## TASK
Below are several entries. Transcribe exactly those lines that fall from the one with "This screenshot has width=548, height=321." through the one with "Given: Open 검색로봇/스파이더 방문 link", end lines included.

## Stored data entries
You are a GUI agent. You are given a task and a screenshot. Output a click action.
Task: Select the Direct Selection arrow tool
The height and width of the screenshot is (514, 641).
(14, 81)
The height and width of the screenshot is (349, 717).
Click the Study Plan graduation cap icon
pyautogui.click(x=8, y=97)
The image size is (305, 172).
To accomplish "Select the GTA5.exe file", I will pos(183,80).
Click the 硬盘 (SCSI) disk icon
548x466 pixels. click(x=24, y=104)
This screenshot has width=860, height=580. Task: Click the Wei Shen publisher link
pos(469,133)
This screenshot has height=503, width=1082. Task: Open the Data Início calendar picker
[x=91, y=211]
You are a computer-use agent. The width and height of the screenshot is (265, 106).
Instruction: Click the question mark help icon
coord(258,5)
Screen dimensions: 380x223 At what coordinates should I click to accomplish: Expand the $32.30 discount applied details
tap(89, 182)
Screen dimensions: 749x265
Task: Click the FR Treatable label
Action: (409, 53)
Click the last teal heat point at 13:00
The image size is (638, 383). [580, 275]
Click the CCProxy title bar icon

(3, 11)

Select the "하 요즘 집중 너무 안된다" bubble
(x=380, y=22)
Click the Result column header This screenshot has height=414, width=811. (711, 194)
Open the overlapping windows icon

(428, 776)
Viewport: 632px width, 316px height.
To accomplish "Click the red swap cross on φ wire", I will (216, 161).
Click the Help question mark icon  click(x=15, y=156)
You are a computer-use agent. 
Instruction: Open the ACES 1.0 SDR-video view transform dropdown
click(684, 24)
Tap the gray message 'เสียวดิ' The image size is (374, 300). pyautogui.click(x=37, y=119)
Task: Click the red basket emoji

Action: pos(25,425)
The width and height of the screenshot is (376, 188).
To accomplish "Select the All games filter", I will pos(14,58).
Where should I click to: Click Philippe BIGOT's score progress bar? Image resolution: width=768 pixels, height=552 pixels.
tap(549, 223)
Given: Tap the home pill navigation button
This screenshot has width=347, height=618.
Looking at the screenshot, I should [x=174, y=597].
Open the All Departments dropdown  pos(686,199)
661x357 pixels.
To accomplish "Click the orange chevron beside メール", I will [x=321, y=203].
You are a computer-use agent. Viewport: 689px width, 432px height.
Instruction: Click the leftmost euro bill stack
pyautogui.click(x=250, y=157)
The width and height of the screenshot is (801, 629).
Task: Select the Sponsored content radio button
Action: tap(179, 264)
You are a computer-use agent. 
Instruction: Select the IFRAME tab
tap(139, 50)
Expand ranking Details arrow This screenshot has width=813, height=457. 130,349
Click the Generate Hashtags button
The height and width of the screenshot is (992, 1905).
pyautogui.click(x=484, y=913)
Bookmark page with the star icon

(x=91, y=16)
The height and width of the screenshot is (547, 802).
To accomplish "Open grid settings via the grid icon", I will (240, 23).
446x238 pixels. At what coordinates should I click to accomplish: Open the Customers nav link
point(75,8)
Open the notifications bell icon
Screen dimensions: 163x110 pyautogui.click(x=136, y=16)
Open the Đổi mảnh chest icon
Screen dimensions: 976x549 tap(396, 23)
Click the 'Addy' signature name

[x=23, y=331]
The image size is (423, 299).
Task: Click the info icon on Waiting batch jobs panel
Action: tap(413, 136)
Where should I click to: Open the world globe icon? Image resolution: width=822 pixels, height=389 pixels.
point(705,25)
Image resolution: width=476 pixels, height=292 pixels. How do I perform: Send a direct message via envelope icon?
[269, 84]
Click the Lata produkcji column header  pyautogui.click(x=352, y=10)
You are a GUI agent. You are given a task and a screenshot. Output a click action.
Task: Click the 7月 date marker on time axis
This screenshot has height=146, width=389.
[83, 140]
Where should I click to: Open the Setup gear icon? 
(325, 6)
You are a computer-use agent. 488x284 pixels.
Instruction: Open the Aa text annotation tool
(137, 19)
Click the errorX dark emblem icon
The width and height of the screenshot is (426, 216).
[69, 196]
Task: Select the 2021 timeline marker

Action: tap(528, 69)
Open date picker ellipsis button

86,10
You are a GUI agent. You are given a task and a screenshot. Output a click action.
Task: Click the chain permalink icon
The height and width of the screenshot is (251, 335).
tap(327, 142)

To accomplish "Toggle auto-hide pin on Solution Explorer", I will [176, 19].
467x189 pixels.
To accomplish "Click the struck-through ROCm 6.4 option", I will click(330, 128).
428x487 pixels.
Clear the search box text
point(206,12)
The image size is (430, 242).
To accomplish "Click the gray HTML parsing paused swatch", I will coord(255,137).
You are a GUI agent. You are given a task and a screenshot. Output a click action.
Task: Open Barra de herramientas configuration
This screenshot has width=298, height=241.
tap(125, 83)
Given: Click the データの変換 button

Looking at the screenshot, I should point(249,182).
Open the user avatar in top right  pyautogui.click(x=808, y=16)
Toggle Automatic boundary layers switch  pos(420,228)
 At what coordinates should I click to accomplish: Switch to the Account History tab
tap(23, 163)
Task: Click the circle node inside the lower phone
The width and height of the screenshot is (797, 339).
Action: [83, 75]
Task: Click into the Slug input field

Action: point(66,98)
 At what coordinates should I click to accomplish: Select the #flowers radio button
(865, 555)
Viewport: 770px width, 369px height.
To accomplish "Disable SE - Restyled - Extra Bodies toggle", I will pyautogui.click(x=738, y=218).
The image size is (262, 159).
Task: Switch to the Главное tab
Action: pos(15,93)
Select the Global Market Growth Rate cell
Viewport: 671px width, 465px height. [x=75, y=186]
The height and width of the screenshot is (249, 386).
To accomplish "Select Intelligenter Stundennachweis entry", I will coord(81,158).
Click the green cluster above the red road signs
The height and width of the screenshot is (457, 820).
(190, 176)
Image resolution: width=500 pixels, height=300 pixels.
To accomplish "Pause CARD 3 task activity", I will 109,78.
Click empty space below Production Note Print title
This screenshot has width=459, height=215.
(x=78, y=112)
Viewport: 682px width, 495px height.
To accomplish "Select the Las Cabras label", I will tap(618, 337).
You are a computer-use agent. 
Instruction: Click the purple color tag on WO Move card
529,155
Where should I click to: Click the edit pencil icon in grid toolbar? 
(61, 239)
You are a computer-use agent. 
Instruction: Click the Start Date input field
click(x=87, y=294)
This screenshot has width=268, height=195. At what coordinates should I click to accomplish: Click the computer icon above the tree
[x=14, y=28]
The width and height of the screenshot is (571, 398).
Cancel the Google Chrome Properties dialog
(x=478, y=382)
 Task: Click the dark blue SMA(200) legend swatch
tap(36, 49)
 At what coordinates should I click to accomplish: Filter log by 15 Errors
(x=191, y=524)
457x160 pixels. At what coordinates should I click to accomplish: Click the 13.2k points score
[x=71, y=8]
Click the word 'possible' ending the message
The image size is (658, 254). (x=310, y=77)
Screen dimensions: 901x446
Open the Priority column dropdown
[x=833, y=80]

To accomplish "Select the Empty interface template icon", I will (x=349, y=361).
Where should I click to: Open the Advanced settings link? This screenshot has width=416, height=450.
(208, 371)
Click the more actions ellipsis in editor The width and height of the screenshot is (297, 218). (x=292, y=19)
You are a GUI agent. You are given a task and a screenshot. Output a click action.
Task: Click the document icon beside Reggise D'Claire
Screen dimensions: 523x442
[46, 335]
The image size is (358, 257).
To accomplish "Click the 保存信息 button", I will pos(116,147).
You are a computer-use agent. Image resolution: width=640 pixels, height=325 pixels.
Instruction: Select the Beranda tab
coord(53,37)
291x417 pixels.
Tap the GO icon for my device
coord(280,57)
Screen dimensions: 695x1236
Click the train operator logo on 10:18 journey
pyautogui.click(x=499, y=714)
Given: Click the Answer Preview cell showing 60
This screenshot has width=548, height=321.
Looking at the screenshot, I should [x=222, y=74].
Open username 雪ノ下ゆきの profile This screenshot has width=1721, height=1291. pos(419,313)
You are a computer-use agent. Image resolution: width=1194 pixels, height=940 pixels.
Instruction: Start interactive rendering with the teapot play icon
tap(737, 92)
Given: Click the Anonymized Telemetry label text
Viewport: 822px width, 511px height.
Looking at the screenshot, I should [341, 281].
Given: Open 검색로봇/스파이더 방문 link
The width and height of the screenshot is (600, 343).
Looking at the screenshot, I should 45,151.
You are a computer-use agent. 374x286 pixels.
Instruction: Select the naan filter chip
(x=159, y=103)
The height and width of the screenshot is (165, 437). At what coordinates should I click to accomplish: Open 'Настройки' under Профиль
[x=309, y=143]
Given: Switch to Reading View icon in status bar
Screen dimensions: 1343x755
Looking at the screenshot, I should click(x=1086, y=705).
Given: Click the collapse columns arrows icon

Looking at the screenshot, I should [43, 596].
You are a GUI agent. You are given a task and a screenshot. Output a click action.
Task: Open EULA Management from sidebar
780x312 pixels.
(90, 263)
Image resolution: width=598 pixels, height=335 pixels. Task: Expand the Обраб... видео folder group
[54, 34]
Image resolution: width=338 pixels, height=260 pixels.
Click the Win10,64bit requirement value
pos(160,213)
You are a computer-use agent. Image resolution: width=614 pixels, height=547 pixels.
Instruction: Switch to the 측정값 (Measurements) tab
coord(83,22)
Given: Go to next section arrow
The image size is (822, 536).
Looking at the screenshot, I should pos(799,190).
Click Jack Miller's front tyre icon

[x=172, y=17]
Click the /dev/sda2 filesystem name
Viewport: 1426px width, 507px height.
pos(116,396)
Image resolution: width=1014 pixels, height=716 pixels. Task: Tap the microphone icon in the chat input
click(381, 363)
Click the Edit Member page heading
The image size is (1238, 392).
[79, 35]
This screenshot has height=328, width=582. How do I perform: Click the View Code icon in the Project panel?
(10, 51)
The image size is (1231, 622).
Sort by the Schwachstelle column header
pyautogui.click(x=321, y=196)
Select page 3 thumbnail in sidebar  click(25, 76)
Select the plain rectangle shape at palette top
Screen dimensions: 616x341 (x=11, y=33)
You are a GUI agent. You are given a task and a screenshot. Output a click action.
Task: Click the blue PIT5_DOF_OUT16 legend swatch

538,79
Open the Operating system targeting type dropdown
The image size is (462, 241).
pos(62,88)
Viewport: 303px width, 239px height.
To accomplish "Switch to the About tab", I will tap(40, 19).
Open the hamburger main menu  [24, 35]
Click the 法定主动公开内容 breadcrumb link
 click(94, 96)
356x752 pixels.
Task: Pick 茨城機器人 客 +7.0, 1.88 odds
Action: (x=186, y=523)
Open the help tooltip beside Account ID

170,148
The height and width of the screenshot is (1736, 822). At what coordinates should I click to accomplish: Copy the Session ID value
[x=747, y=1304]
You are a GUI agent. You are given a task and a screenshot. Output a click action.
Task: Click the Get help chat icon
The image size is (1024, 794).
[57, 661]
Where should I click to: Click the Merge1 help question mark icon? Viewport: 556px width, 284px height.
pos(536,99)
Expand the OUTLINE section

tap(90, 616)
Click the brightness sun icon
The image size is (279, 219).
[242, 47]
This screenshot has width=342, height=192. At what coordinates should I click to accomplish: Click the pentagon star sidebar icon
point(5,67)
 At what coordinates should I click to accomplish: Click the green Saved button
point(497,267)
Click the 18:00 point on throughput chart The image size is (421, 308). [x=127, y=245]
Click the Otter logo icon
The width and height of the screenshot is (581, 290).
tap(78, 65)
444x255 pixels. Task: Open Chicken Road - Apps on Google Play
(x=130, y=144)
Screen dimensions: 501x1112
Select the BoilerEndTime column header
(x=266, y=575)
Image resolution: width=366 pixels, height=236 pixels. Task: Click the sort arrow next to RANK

## RESPONSE BOX
This screenshot has width=548, height=321.
Looking at the screenshot, I should [x=222, y=74].
Open username 雪ノ下ゆきの profile This screenshot has width=1721, height=1291. pos(419,313)
You are a computer-use agent. Image resolution: width=1194 pixels, height=940 pixels.
Instruction: Start interactive rendering with the teapot play icon
tap(737, 92)
Given: Click the Anonymized Telemetry label text
Viewport: 822px width, 511px height.
Looking at the screenshot, I should [341, 281].
Given: Open 검색로봇/스파이더 방문 link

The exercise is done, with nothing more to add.